Photonics

Photonics

Convergence for TM Polarization in RCWA

    • Judas.Strayer
      Subscriber

      Hi all. I have been trying to run simulations with Lumerical's RCWA script to calculate device reflection and transmission for simple optical stacks. While my results for TE are fairly accurate and converge quickly, my results for TM polarization take a large amount of modes to converge (still doesn't converge after 600 modes). I am wondering whether anyone else has ran into this problem and what they have done to solve it. Thanks!

    • Guilin Sun
      Ansys Employee

      It seems you are simulating lossy material? What kind of such lossy material? metal or semiconductor? when you say TM mode, do you mean such mode has only one non-zero E or H component?

      • Judas.Strayer
        Subscriber

        The device consists of a layer of SiO2 (259nm thick), a layer with Niobium Nitride (7.5nm), and a capping layer of SiO2 (10nm). At these wavelengths SiO2 is non absorbing so essentially all of the light is absorbed by the NbN. The NbN layer is a nanowire that is meandered to create a square pixel (picture included), so the NbN layer consists of NbN in the middle and SiO2 on the sides. Sorry I meant to say TM polariations in the title of the thread.
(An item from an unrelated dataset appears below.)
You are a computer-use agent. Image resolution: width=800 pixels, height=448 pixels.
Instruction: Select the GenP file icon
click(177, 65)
I just mean that when the incident light has a TM polarization, it takes more modes for the results to converge to the correct answer. I think this is because the electric field is parallel to the nanowire for TE modes and perpendicular to the nanowire for TM modes. It therefore takes more modes in TM for the nanowire to be resolved? Let me know if there is anything else I should clarify.

    • Guilin Sun
      Ansys Employee

      I think your explanation is reasonable.